* **Aim of the task**:
Give back an exact copy of the lines from the start of the material through the line bearing "Open the downloads arrow icon". Include both ends and nothing else.

:::

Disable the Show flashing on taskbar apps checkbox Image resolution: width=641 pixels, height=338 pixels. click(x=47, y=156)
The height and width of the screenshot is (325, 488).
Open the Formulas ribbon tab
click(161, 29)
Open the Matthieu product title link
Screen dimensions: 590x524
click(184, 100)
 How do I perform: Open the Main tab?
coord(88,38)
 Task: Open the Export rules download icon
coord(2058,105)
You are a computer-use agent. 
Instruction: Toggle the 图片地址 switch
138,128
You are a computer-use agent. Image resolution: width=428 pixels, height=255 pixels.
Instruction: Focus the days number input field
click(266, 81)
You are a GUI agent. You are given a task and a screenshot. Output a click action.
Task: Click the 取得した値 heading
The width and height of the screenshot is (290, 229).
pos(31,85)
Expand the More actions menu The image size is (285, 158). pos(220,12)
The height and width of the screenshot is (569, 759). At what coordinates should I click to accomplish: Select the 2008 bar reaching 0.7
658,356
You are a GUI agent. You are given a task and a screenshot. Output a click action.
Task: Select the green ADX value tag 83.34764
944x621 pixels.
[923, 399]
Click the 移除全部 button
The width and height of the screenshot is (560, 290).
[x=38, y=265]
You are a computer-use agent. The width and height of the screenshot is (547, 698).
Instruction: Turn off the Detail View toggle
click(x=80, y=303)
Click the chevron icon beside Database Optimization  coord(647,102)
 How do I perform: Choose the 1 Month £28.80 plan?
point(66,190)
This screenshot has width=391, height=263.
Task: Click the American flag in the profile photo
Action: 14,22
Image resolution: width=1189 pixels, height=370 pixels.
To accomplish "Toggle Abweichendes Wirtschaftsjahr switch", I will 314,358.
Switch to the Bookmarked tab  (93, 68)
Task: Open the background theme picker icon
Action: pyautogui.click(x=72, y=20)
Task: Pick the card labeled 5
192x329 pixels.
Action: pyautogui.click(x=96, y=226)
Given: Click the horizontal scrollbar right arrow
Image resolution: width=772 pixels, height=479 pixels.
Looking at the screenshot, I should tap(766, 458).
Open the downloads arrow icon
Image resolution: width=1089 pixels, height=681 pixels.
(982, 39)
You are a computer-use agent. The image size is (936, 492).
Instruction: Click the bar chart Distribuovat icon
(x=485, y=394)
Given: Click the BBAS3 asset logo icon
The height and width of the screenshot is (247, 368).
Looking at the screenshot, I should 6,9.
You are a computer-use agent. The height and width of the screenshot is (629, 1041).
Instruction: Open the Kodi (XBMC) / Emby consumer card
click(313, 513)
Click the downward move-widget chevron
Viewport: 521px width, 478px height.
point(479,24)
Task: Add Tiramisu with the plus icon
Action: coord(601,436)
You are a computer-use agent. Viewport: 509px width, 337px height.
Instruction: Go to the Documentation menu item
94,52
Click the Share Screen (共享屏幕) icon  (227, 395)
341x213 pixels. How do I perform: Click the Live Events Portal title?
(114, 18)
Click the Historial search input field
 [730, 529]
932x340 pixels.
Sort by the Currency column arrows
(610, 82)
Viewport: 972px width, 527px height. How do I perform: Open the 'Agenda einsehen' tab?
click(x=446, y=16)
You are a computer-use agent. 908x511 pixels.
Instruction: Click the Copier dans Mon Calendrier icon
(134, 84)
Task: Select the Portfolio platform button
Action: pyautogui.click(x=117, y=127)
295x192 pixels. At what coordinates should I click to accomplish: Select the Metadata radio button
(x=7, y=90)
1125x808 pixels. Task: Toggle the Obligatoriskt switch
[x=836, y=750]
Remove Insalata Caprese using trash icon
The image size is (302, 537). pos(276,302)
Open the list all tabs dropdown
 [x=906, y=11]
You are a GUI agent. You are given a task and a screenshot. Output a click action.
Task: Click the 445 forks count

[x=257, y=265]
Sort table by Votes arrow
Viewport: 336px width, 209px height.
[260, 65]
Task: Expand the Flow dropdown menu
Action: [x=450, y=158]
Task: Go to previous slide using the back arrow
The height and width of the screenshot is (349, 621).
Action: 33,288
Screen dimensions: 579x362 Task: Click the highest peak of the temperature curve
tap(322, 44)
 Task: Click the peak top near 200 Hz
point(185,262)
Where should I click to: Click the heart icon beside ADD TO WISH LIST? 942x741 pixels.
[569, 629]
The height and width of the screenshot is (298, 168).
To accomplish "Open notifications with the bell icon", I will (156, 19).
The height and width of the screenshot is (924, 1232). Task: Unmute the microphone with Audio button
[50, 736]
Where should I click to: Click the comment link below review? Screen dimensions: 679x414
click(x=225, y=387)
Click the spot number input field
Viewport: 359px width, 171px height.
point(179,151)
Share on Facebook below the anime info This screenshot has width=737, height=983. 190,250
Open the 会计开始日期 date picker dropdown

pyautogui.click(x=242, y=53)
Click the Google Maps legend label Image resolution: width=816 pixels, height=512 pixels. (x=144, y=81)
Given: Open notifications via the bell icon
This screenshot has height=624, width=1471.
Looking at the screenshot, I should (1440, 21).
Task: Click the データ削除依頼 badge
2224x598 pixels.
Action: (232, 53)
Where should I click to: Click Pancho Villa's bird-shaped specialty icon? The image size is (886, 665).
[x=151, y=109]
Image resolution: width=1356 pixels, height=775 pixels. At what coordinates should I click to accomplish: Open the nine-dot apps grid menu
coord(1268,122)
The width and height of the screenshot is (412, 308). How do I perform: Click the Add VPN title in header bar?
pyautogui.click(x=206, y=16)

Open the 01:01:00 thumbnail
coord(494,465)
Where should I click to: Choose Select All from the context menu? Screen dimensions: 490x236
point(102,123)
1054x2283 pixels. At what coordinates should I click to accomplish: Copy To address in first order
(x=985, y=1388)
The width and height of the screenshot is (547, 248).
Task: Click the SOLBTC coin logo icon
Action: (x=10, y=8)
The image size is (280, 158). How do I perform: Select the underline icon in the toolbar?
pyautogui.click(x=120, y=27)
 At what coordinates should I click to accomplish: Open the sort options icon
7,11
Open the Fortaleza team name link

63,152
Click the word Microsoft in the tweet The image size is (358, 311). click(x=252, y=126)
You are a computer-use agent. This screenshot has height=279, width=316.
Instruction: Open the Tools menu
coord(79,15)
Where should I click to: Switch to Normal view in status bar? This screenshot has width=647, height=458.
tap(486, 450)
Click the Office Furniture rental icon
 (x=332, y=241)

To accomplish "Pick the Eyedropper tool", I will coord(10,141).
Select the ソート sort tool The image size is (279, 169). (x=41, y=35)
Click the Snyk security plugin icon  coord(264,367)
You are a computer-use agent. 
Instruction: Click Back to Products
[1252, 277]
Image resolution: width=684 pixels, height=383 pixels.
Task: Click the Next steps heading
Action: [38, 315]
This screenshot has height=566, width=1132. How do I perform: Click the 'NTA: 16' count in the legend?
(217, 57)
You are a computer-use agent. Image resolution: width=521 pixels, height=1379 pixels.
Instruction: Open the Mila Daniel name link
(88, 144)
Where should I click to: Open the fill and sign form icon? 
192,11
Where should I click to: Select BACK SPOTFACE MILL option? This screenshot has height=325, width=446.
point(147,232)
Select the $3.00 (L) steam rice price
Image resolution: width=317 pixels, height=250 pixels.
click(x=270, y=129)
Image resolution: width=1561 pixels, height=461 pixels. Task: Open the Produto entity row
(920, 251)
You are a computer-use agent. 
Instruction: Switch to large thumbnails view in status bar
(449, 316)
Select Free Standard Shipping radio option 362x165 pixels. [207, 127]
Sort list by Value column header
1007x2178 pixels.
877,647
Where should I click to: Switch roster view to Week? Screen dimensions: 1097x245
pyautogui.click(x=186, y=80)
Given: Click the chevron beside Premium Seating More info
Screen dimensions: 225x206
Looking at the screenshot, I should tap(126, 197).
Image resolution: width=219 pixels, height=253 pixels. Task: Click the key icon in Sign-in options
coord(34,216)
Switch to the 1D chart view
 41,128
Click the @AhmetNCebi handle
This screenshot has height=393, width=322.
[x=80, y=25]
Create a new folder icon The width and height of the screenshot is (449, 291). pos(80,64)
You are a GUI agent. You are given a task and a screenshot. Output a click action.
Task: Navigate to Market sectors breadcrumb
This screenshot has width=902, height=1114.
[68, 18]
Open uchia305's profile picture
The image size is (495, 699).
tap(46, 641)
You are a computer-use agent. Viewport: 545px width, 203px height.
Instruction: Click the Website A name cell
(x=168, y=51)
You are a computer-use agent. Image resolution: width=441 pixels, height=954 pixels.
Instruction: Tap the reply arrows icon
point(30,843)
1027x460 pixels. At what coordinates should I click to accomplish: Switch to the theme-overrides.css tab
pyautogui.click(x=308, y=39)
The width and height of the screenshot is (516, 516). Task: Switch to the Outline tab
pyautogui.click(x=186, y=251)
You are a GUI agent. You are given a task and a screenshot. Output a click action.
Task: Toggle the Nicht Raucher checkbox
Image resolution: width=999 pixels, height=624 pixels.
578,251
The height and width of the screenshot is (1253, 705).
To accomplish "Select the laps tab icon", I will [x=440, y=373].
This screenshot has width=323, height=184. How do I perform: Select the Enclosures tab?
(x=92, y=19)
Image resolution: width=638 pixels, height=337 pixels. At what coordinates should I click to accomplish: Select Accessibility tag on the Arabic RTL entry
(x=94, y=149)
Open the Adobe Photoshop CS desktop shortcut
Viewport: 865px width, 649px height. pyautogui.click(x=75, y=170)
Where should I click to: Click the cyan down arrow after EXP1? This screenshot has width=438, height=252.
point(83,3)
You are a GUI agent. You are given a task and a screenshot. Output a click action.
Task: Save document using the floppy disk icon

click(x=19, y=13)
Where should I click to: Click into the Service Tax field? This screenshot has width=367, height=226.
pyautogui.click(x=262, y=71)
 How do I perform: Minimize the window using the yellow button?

:::

* **Result**:
Disable the Show flashing on taskbar apps checkbox Image resolution: width=641 pixels, height=338 pixels. click(x=47, y=156)
The height and width of the screenshot is (325, 488).
Open the Formulas ribbon tab
click(161, 29)
Open the Matthieu product title link
Screen dimensions: 590x524
click(184, 100)
 How do I perform: Open the Main tab?
coord(88,38)
 Task: Open the Export rules download icon
coord(2058,105)
You are a computer-use agent. 
Instruction: Toggle the 图片地址 switch
138,128
You are a computer-use agent. Image resolution: width=428 pixels, height=255 pixels.
Instruction: Focus the days number input field
click(266, 81)
You are a GUI agent. You are given a task and a screenshot. Output a click action.
Task: Click the 取得した値 heading
The width and height of the screenshot is (290, 229).
pos(31,85)
Expand the More actions menu The image size is (285, 158). pos(220,12)
The height and width of the screenshot is (569, 759). At what coordinates should I click to accomplish: Select the 2008 bar reaching 0.7
658,356
You are a GUI agent. You are given a task and a screenshot. Output a click action.
Task: Select the green ADX value tag 83.34764
944x621 pixels.
[923, 399]
Click the 移除全部 button
The width and height of the screenshot is (560, 290).
[x=38, y=265]
You are a computer-use agent. The width and height of the screenshot is (547, 698).
Instruction: Turn off the Detail View toggle
click(x=80, y=303)
Click the chevron icon beside Database Optimization  coord(647,102)
 How do I perform: Choose the 1 Month £28.80 plan?
point(66,190)
This screenshot has width=391, height=263.
Task: Click the American flag in the profile photo
Action: 14,22
Image resolution: width=1189 pixels, height=370 pixels.
To accomplish "Toggle Abweichendes Wirtschaftsjahr switch", I will 314,358.
Switch to the Bookmarked tab  (93, 68)
Task: Open the background theme picker icon
Action: pyautogui.click(x=72, y=20)
Task: Pick the card labeled 5
192x329 pixels.
Action: pyautogui.click(x=96, y=226)
Given: Click the horizontal scrollbar right arrow
Image resolution: width=772 pixels, height=479 pixels.
Looking at the screenshot, I should tap(766, 458).
Open the downloads arrow icon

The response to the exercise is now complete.